Auszug:
***
Die Lage der albanischen Bevölkerungsmehrheit im Kosovo. Unter besonderer Berücksichtigung der Jahre 1989–1999

AutorIn Name
Christoph
Curchod
Academic writing genre
Licenciate thesis
Status
abgeschlossen/terminé
DozentIn Name
Prof.
Marina
Cattaruzza
Institution
Historisches Institut
Place
Bern
Year
2000/2001
Abstract

In dieser Arbeit wird anhand von Quellenmaterial, welches vom Bundesamt für Flüchtlinge im Zusammenhang mit der Erstellung von Lageanalysen gesammelt wurde, die Frage untersucht, wie sich der Kosovokonflikt zwischen 1988 und 1999 entwickelte. Es wird aufgezeigt, wie sich die Beziehung zwischen den Albanern und den Serben entwickelte und versucht, die Frage zu klären, mit welchen Mitteln die Serben ihre politischen Ziele verwirklichen wollten.

 

Bevor sich die Arbeit den Ereignissen der vergangenen 12 Jahre zuwendet, befasst sie sich ausführlich mit der Vergangenheit des Kosovo. Nebst der Entwicklung im 20. Jahrhundert fokussiert die Studie auf einige weiter zurückliegende, für das Verständnis des Konflikts jedoch zentrale Elemente der Geschichte des Kosovo.

 

Ausgangspunkt bildet die Frage nach den ursprünglichen Bewohnern des Kosovo. Obschon eindeutige Beweise fehlen, ist es kaum von der Hand zu weisen, dass die Albaner, respektive deren Vorväter, die umstrittene Region lange vor dem Erscheinen der ersten Serben bewohnten.

 

Ein weiteres zentrales Element ist die Schlacht vom Kosovo im Jahre 1389. Diese historisch gesehen relativ unwichtige Schlacht wurde von der serbischen Überlieferung mystifiziert und zum zentralen Element des Serbentums gemacht, was dem Kosovo im serbischen Geschichtsverständnis eine Position einräumt, die objektiv betrachtet nicht haltbar ist.

 

Ebenfalls mit berücksichtigt werden muss die Frage nach der Änderung der Bevölkerungszusammensetzung. Seit dem ausgehenden Mittelalter, spätestens aber seit dem Ende des 17. Jahrhunderts verliessen immer wieder Serben den Kosovo. Gleichzeitig wanderten albanische Clans aus dem Westen in den Kosovo ein, so dass dieser zunehmend zu einem von einer albanischen Mehrheit bewohnten Gebiet wurde.

 

Schliesslich wird aufgezeigt, dass der Kosovo im ausgehenden 19. und im beginnenden 20. Jahrhundert für die albanische Nationalbewegung von entscheidender Bedeutung war.
***
Datenzeilen:
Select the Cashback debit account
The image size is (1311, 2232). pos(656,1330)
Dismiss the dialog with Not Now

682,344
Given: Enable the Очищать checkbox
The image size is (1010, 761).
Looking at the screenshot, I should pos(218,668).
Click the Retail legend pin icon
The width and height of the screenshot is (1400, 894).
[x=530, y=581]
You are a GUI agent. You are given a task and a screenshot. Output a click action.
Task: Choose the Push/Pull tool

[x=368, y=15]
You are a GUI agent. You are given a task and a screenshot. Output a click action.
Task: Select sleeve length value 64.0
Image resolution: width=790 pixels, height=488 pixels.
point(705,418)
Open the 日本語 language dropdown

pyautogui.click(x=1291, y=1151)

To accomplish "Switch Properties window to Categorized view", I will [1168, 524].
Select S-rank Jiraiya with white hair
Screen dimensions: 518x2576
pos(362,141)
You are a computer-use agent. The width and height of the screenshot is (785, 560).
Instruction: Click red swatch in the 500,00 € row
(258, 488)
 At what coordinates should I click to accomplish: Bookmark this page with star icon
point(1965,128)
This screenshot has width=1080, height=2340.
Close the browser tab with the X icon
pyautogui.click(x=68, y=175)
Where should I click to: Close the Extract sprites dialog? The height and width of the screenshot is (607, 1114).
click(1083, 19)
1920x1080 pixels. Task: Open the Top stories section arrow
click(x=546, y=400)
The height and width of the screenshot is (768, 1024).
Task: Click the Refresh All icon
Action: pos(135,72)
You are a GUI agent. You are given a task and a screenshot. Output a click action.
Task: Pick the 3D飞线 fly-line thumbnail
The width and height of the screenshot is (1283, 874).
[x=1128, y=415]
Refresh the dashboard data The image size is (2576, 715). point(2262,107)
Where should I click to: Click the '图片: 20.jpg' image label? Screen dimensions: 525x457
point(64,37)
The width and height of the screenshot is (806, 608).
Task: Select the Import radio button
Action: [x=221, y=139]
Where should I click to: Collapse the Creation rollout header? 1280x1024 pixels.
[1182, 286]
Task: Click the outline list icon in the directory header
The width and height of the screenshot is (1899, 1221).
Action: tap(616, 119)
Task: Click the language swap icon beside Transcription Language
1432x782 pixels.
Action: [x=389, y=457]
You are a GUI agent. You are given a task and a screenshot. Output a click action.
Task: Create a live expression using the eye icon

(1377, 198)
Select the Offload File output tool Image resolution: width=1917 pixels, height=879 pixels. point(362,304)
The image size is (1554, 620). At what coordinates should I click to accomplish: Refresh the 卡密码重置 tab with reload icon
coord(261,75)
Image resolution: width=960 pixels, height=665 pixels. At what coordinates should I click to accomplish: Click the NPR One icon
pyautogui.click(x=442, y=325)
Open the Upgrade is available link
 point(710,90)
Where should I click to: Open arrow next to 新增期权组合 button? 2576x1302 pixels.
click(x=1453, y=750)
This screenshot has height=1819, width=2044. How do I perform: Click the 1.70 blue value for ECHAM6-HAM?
***
Arbeitsauftrag A: In welchem Jahr fand laut dem Auszug zum Kosovo die Schlacht vom Kosovo statt?
Arbeitsauftrag B: Gib aus dem Auszug zum Kosovo alles von „Bevor sich die“ bis hinunter zu „ersten Serben bewohnten.“ wortwörtlich wieder.

Vollständige Antwort A: Im Jahr 1389.

Vollständige Antwort B:
Bevor sich die Arbeit den Ereignissen der vergangenen 12 Jahre zuwendet, befasst sie sich ausführlich mit der Vergangenheit des Kosovo. Nebst der Entwicklung im 20. Jahrhundert fokussiert die Studie auf einige weiter zurückliegende, für das Verständnis des Konflikts jedoch zentrale Elemente der Geschichte des Kosovo.

 

Ausgangspunkt bildet die Frage nach den ursprünglichen Bewohnern des Kosovo. Obschon eindeutige Beweise fehlen, ist es kaum von der Hand zu weisen, dass die Albaner, respektive deren Vorväter, die umstrittene Region lange vor dem Erscheinen der ersten Serben bewohnten.